A 72-year-old Asian woman with recurrent macular edema due to central retinal vein occlusion (CRVO) received an intravitreal DEX implant. Two weeks post-injection, she experienced blurred vision but no pain or redness. Best-corrected visual acuity (BCVA) had dropped to hand movements near the face (HMCF). Examination revealed 3+ anterior chamber cells and a 1.5 mm hypopyon, with significant vitreous haze obscuring retinal details. A diagnosis of acute endophthalmitis was made. Initial treatment with intravitreal vancomycin and ceftazidime was followed by pars plana vitrectomy (PPV) without implant removal. Microbiological tests were negative, and vision improved significantly, with BCVA returning to 6/12 after two weeks.

DISCUSSION

Endophthalmitis following DEX implantation is rare, and its management is not well-defined.
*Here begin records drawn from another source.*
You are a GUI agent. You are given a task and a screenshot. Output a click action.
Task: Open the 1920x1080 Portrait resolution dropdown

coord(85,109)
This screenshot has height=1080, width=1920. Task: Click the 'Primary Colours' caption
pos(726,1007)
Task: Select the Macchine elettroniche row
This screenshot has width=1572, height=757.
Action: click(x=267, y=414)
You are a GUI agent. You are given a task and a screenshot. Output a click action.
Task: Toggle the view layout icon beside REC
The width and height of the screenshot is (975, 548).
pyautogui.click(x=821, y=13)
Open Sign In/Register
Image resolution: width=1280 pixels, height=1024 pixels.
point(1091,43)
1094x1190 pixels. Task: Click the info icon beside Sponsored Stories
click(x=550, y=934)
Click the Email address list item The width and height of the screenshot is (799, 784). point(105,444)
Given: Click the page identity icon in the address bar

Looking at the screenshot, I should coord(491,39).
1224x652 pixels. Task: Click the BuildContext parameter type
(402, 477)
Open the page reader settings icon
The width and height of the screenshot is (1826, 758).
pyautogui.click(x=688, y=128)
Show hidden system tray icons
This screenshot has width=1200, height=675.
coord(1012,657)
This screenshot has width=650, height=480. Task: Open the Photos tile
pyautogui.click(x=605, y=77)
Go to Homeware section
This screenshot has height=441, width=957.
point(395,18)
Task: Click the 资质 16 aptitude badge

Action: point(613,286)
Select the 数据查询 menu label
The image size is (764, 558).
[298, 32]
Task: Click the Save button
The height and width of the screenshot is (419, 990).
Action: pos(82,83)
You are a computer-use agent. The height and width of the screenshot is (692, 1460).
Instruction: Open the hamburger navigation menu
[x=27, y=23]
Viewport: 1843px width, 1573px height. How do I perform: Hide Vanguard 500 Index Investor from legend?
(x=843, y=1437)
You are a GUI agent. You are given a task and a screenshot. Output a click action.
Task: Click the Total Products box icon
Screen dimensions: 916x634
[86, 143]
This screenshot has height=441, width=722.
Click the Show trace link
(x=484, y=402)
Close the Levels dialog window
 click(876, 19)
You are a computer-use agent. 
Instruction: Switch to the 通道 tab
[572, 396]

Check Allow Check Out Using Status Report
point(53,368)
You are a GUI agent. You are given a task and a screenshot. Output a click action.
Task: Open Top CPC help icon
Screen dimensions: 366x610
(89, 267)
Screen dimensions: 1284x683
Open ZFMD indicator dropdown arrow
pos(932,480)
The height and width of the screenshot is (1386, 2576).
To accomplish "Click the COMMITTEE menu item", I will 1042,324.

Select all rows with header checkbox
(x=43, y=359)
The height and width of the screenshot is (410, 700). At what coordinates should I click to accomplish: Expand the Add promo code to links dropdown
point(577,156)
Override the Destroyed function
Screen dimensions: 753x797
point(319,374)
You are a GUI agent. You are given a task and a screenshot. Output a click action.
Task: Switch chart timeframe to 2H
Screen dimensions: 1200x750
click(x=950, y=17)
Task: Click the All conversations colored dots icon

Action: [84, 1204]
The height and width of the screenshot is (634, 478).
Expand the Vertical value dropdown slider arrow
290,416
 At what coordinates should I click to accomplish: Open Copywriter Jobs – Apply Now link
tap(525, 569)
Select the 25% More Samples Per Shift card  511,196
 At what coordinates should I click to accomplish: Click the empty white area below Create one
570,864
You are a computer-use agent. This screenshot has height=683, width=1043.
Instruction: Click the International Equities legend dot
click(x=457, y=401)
While implant removal is often recommended, favorable outcomes can be achieved without it. The negative culture results and atypical presentation suggested a possible non-infectious etiology. Intraocular steroids may obscure typical signs of infection.

CONCLUSION

Atypical delayed-onset endophthalmitis following DEX implantation can be successfully treated with prompt vitrectomy and intravitreal antibiotics without implant removal, underscoring the need for individualized management in such cases.

摘要

目的

报告1例玻璃体内注射地塞米松(DEX)植入术后非典型迟发性眼内炎病例,在未取出植入物的情况下成功治愈。

病例介绍

一名72岁的亚洲女性因中心视网膜静脉阻塞(CRVO)导致复发性黄斑水肿,接受了玻璃体内DEX植入术。注射后两周,她出现视力模糊,但无疼痛或眼红。最佳矫正视力(BCVA)降至眼前手动(HMCF)。检查发现前房细胞3+,前房积脓1.5 mm,玻璃体显著混浊,无法看清视网膜细节。诊断为急性眼内炎。最初给予玻璃体内注射万古霉素和头孢他啶治疗,随后行玻璃体切割术(PPV),未取出植入物。微生物学检查结果为阴性,视力显著改善,两周后BCVA恢复至6/12。

讨论

DEX植入术后发生眼内炎较为罕见,其治疗方法尚无明确界定。虽然通常建议取出植入物,但不取出也可取得良好效果。培养结果阴性及非典型表现提示可能为非感染性病因。眼内类固醇可能掩盖感染的典型体征。

结论

DEX植入术后非典型迟发性眼内炎可通过及时的玻璃体切割术和玻璃体内注射抗生素成功治疗,无需取出植入物,强调在此类病例中需要个体化治疗。